The cross-boundary catalytic effect of anions and cations enhances the hydrogen storage performance of magnesium-based hydrogen storage materials
Abstract
Magnesium-based hydrogen storage materials (MgH2) offer several advantages, including a high hydrogen storage density of up to 7.6 wt% and low production costs, making them highly attractive for solid-state hydrogen storage applications. However, Mg/MgH2 possesses limited dissociation/recombination capability of H2/H-, along with slow hydrogen atom diffusion, leading to sluggish hydrogen storage kinetics and high dehydrogenation enthalpy that limit practical applications. Research has demonstrated that transition metals and their cations exhibit high catalytic selectivity for H2/H-, whereas anions such as F- preferentially adsorb H2 molecules.
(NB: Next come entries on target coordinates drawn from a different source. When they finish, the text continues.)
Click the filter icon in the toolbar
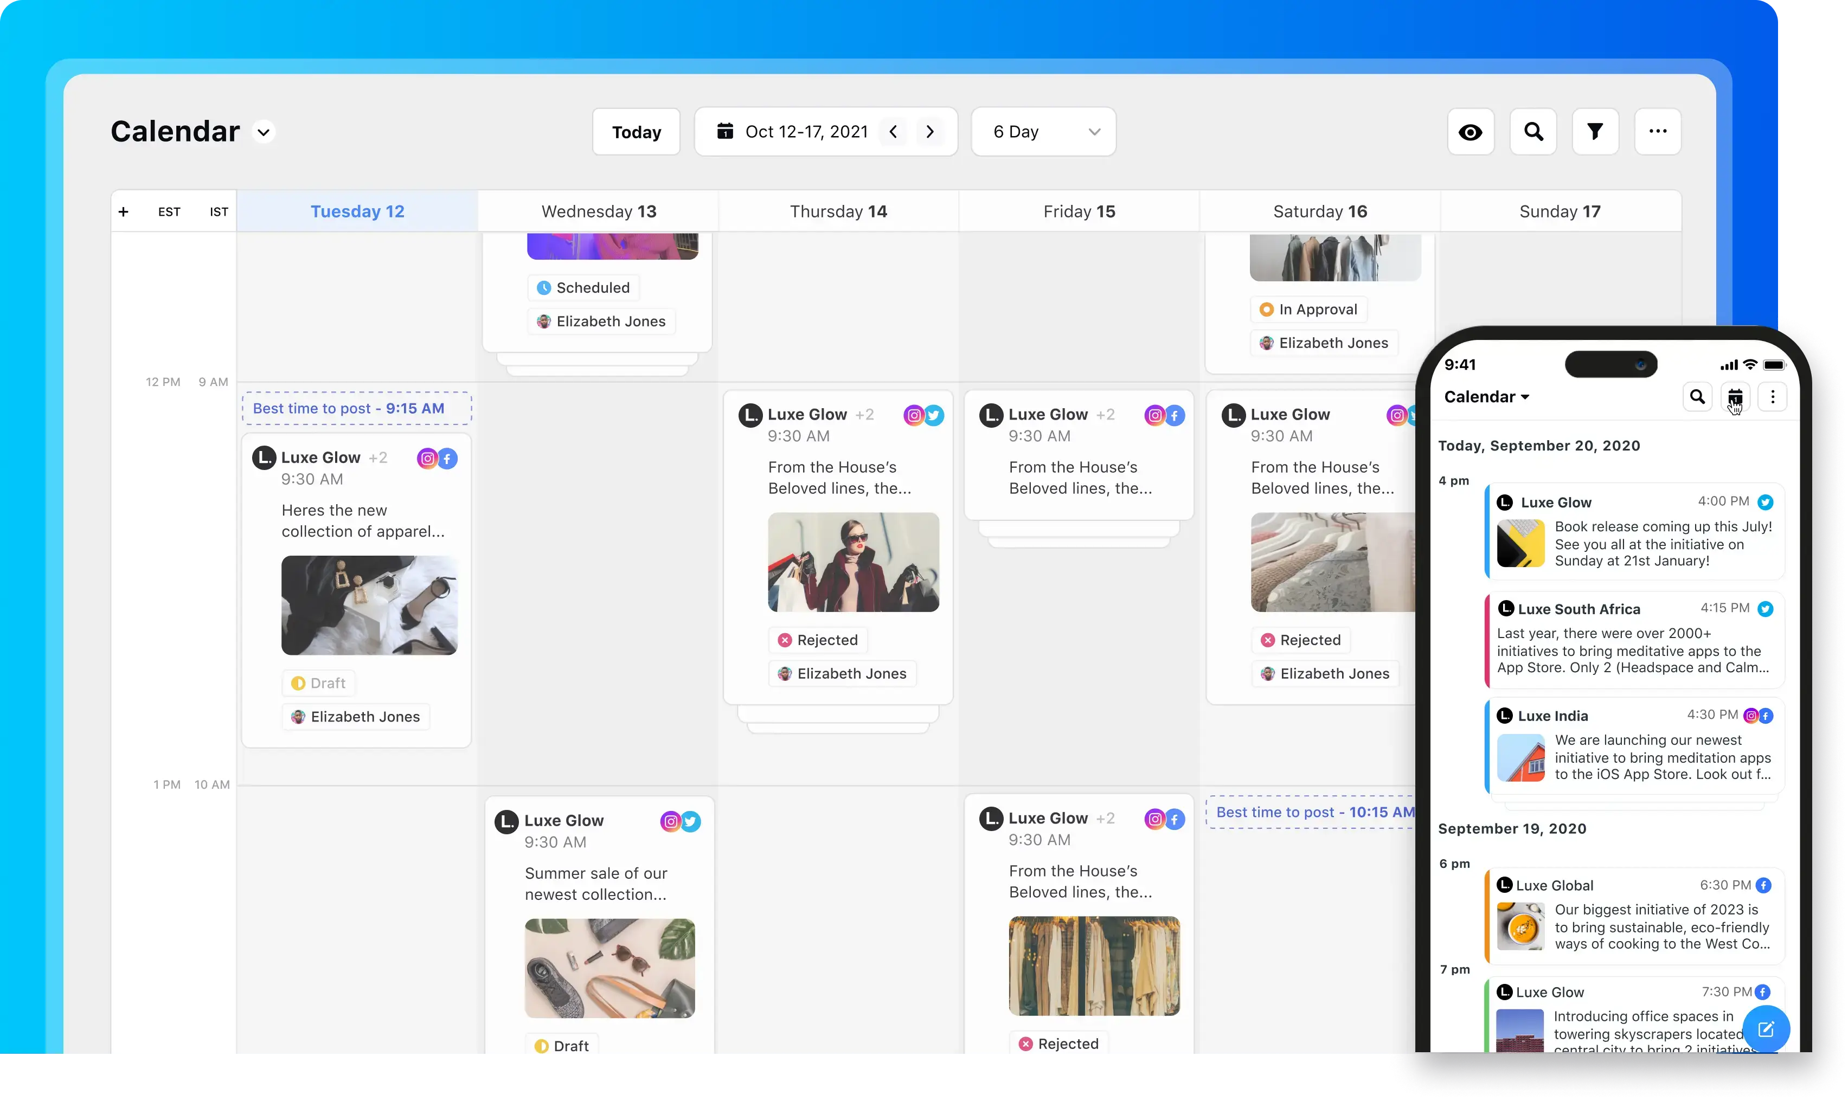 click(1596, 131)
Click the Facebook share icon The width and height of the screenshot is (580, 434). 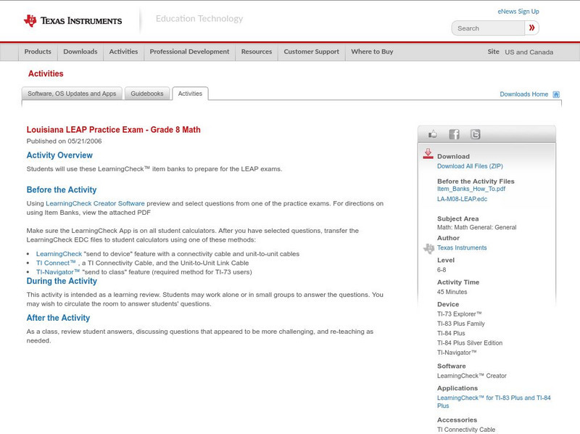click(454, 134)
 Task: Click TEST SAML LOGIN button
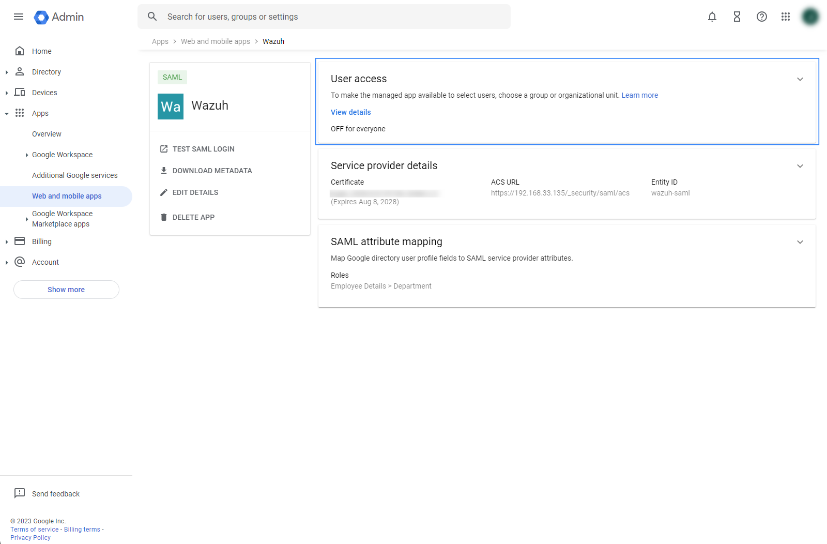(x=203, y=149)
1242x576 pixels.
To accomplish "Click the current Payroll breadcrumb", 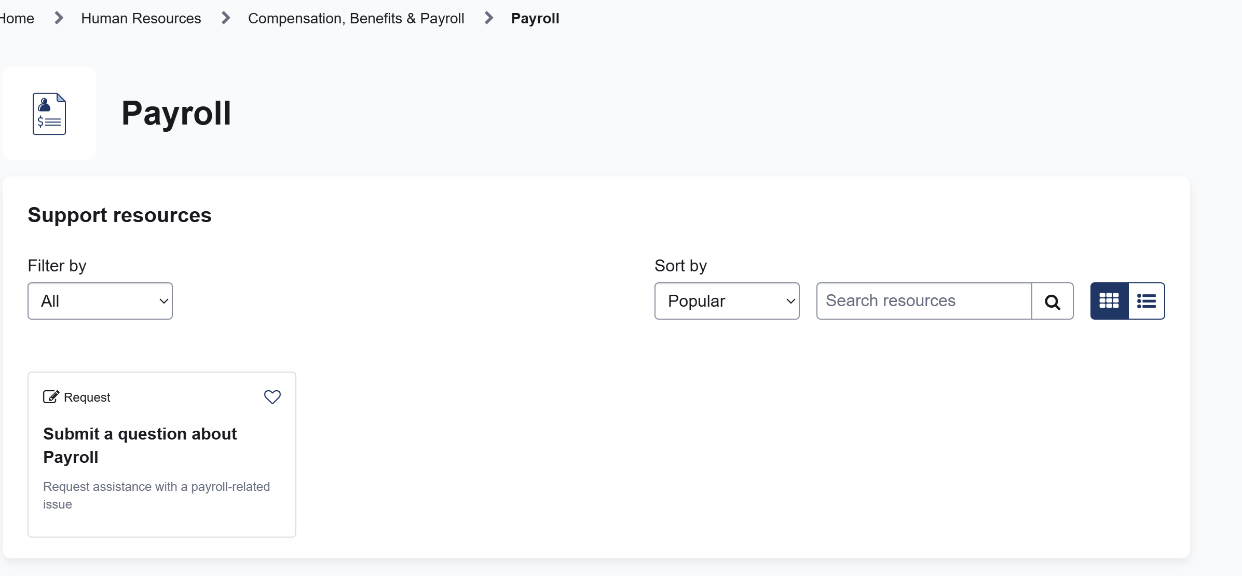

However, the synergistic effects between cations and anions have remained largely unexplored. To address this gap, the current study proposes a cross-interface catalytic approach aimed at improving the hydriding-dehydriding behavior of MgH2 materials. The partial etching process enables F- to become anchored onto Al3+ within the interlayer of MXene, followed by subsequent pairing with the supported TMx+. The proposed engineered surface provided bidirectional catalysis that actively facilitates both hydriding and dehydriding reactions in Mg/MgH2. Incorporation of Fe3+-V2AlCFx enables Mg to absorb 7.30 wt% of H2 within 8 hours, accompanied by a substantial decrease in the hydrogenation activation energy to 20.5 KJ/mol. During dehydrogenation, interactions between TM and Al-V-F lead to valence state modulation that remained actively involved in promoting H- release and improving H-atom affinity on TM surfaces, and ultimately accelerating their recombination into H2. The described phenomenon subsequently lowers the energy barrier for the MgH2 dissociation reaction to 38.99 KJ/mol. The current study further elucidated the influence of synergistic effects at cation-anion interfaces on the modulation of both dehydrogenation kinetics and thermodynamics in MgH2. Thus, this study provides new prospects for confined-phase transition catalytic systems in metal hydride applications.